**How to complete this task:**
Below is a listing; print exactly its lines from the one containing "Viewport: 1029px width, 596px height." down to the one containing "the Docker Cloud", both inclusive, with every picture left out.

**Extracted material:**
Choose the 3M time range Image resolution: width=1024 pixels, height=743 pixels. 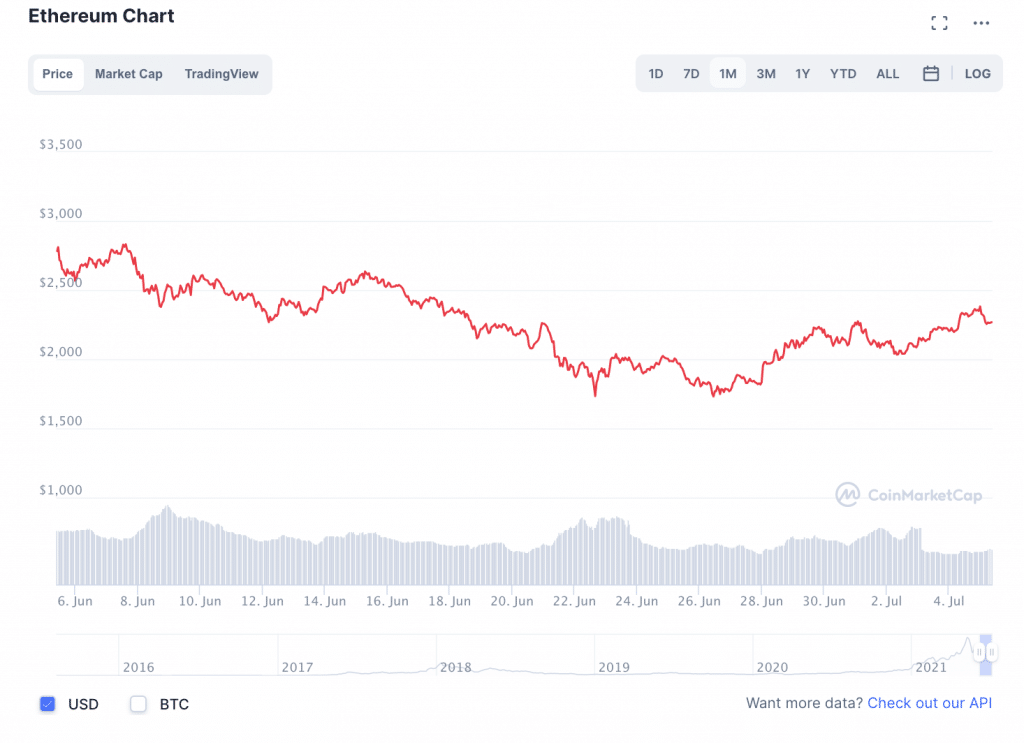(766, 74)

--

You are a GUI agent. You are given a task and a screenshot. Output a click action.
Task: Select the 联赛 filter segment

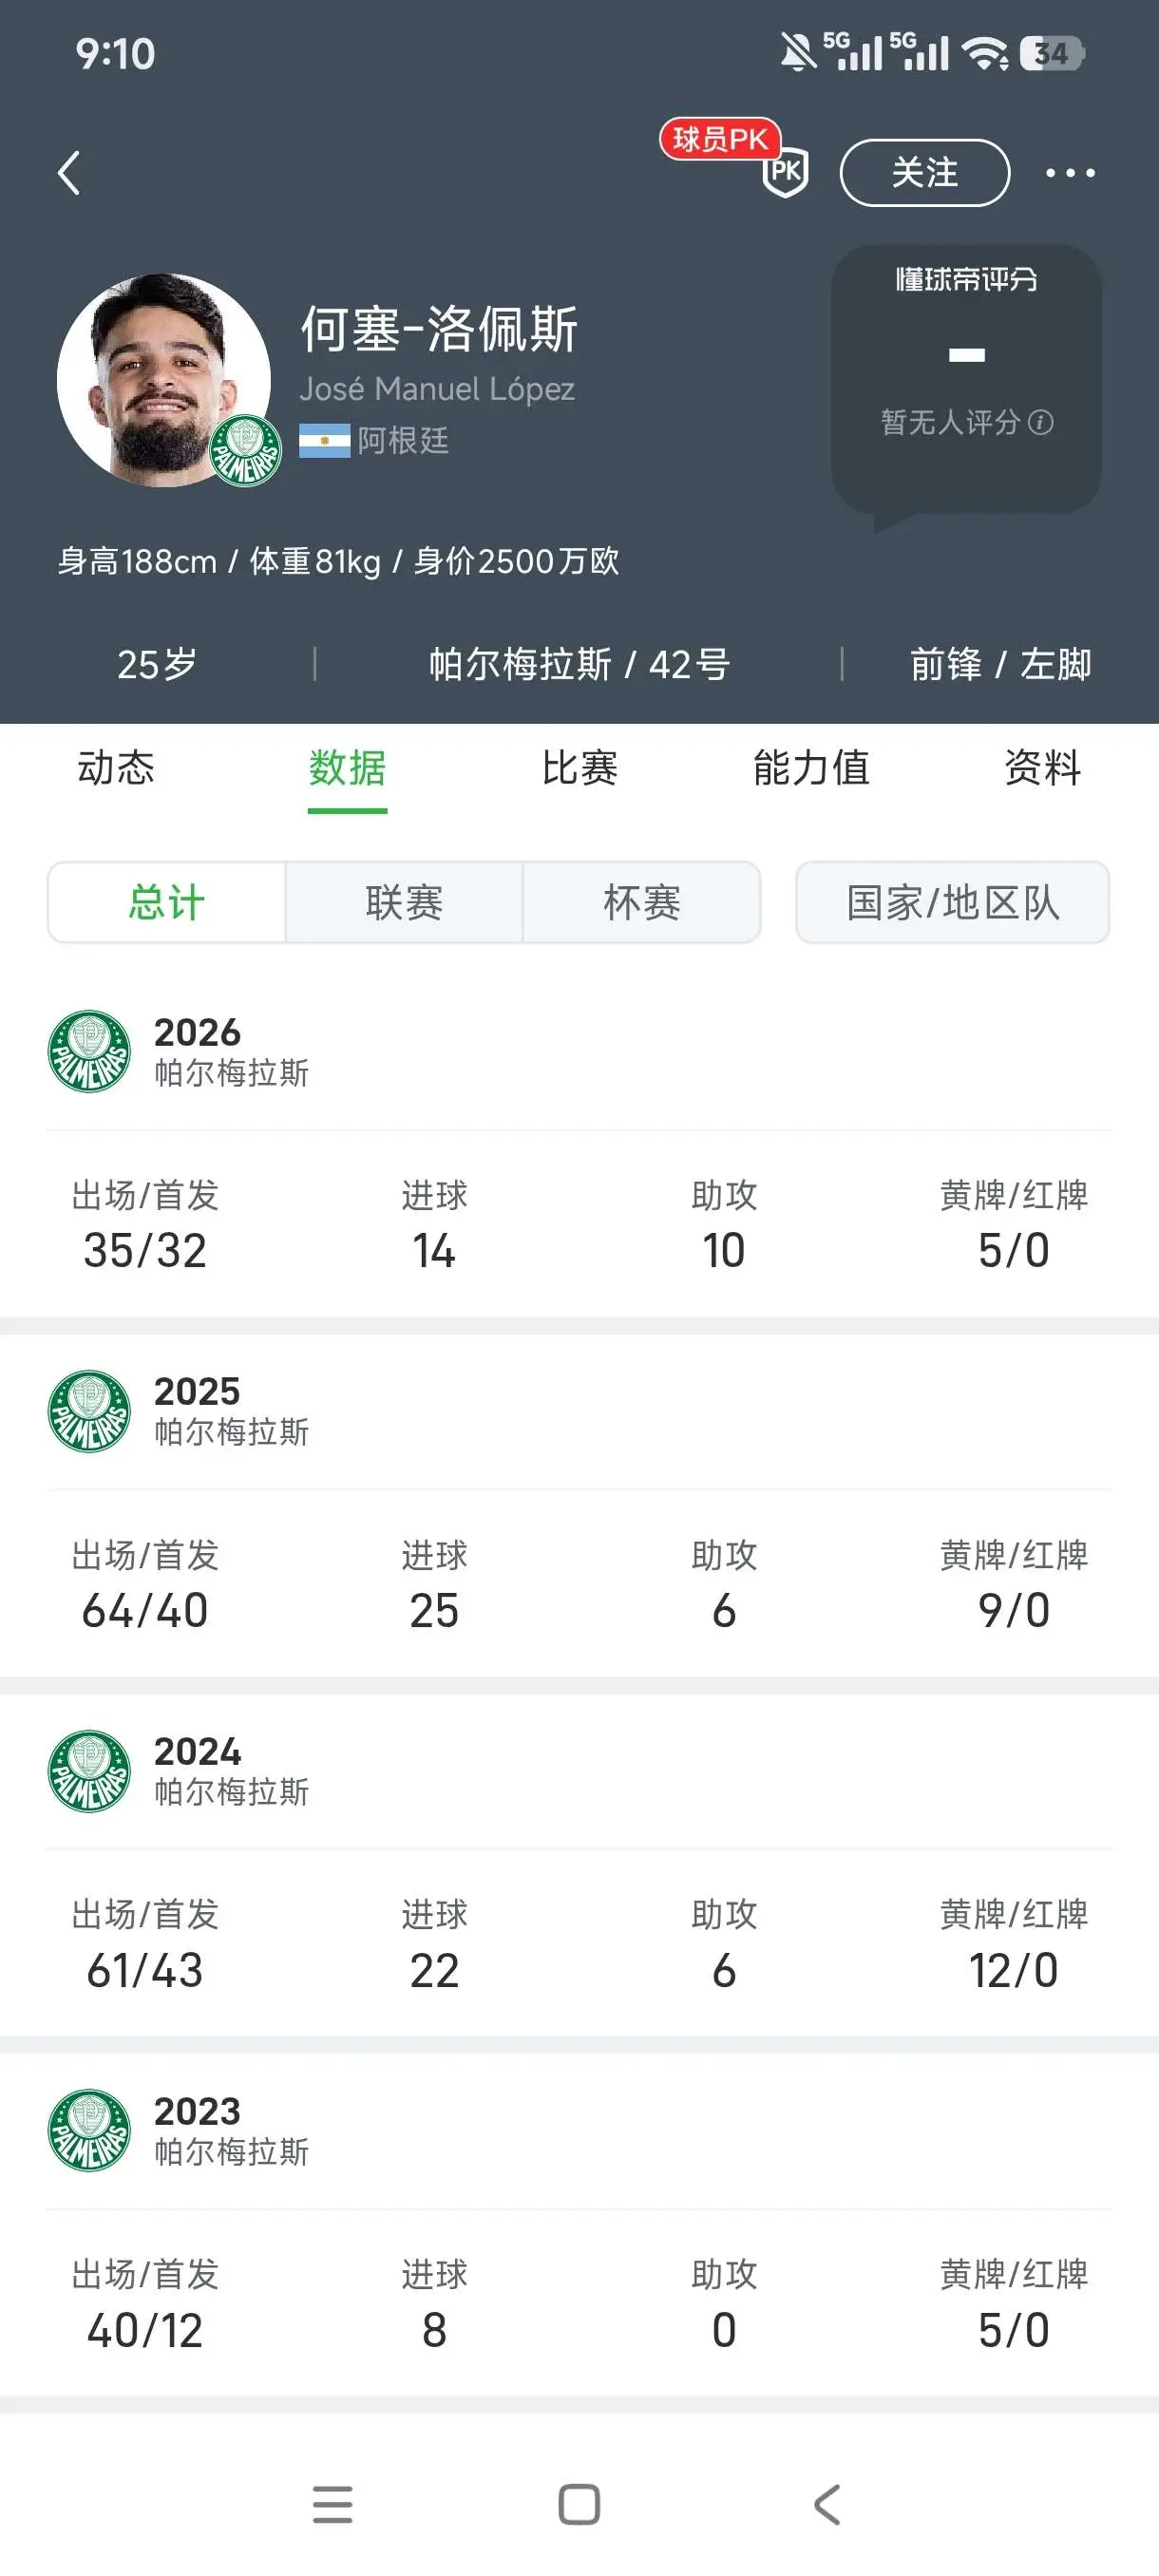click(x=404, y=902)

...

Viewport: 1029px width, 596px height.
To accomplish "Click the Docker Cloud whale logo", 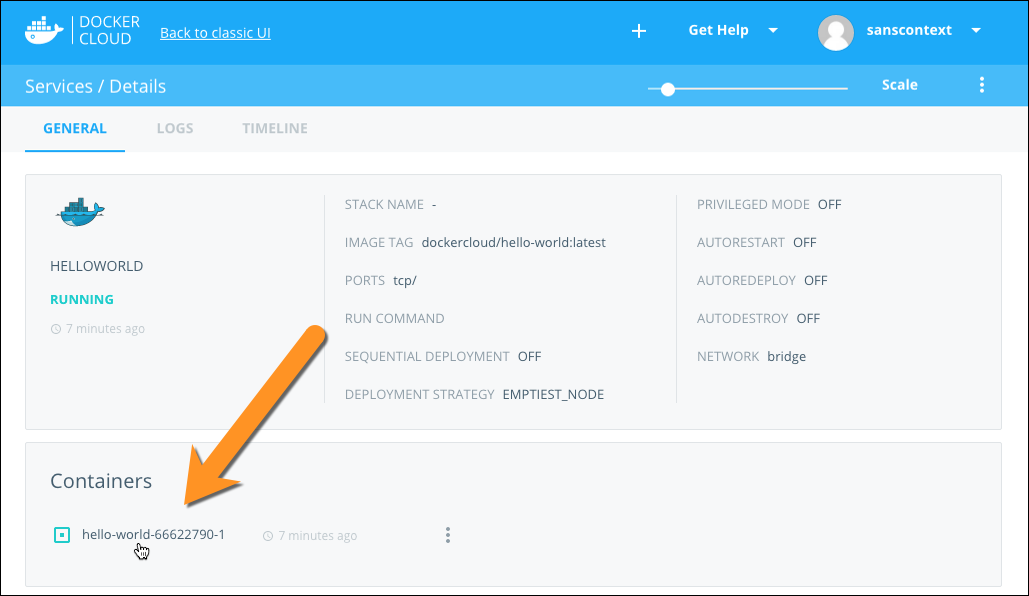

**Your response:**
Viewport: 1029px width, 596px height.
To accomplish "Click the Docker Cloud whale logo", 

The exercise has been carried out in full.